SOURCE PASSAGE
»»
Wednesday, December 31, 2008

watch your ash


npr broadcast a story about the coal ash spill in Tennessee this morning. The spill occurred a while ago but questions are persisting about the degree of hazard associated with the stuff. Bloomberg also has a story about this incident, but makes a more disturbing claim that wells in the area have been reported to contain levels of "some metals" that exceed safe levels. Yet EPA considers coal ash, which is produced in huge quantities at coal-fired power plants, a special waste that is recyclable into building materials, etc., not really a regular hazardous waste.

Is coal ash hazardous? Does the dose make the poison in this case? I don't have the answers but this story doesn't seem to be going away. Given time maybe the news media will deliver us some more good information. In the mean time I may have to dig into the EPA's web to see what else I can learn.

Tuesday, December 23, 2008

ahhhhhh, skiing.

It is finally ski season around here. I ventured out yesterday after applying a new coat of wax.

The wax I selected was the $12 version of red wax. This is the cheap stuff, often referred to as "hydrocarbon wax." The color of the wax indicates the temperature at which it is designed to provide optimal glide. There were other waxes at the store--yellow, blue, and purple, and there were more expensive waxes, too. Some were very expensive. How do they differ?

TOKO explains this on their web site. I do squirm a bit with their casual use of language and structures, but I appreciate their willingness to talk about these things in public! The waxes are color-coded for temperature mostly because the formulations need to vary based on how much liquid water is in the snow. Under warmer and/or wetter conditions, the wax will provide better glide if it is more hydrophobic. Warm temperature waxes are also softer. In cold and/or dry conditions there is less liquid water in the snow, so hydrophobicity becomes less important and the waxes are designed to be harder to stick well to the ski when the snow is cold, dry and abrasive.
««
STORED DATA
»»
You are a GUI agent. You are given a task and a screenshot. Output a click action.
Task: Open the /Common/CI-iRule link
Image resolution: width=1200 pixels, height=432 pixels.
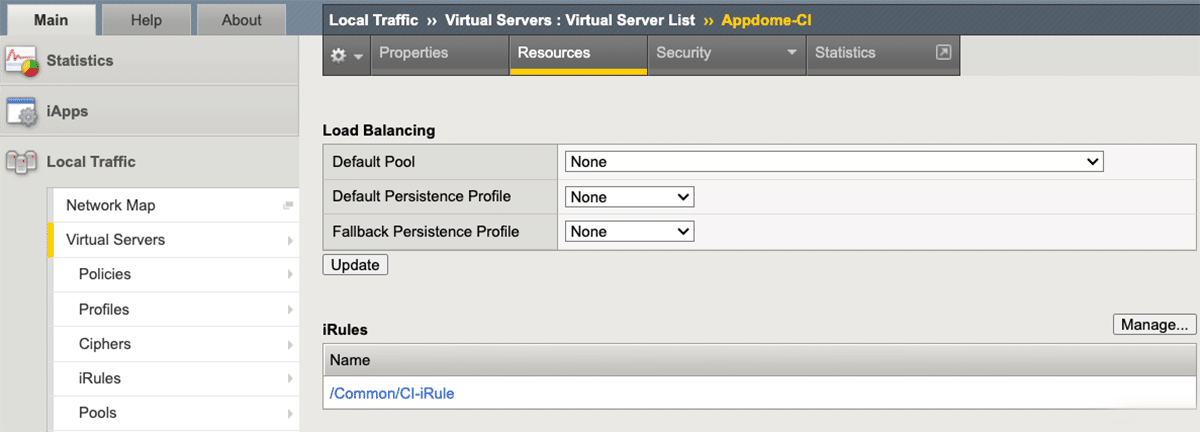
««
QUESTIONS ON THE MATERIAL
**A.** In the blog excerpt, what does the color of a ski wax indicate?
**B.** Using the blog excerpt, explain in one to three sentences why ski waxes are color-coded for temperature.
**C.** Rewrite the part of the blog excerpt that begins at the words "ahhhhhh, skiing." and stops after "do they differ?", putting "budget option" in place of "cheap stuff".

RESPONSES
**A.** The color indicates the temperature at which the wax is designed to provide optimal glide.

**B.** The wax formulation has to vary with how much liquid water is in the snow. In warmer or wetter conditions, a more hydrophobic wax glides better. In cold, dry conditions there is less liquid water, so hydrophobicity matters less, and the waxes are made harder so they stick well to the ski on cold, dry, abrasive snow.

**C.**
ahhhhhh, skiing.

It is finally ski season around here. I ventured out yesterday after applying a new coat of wax.

The wax I selected was the $12 version of red wax. This is the budget option, often referred to as "hydrocarbon wax." The color of the wax indicates the temperature at which it is designed to provide optimal glide. There were other waxes at the store--yellow, blue, and purple, and there were more expensive waxes, too. Some were very expensive. How do they differ?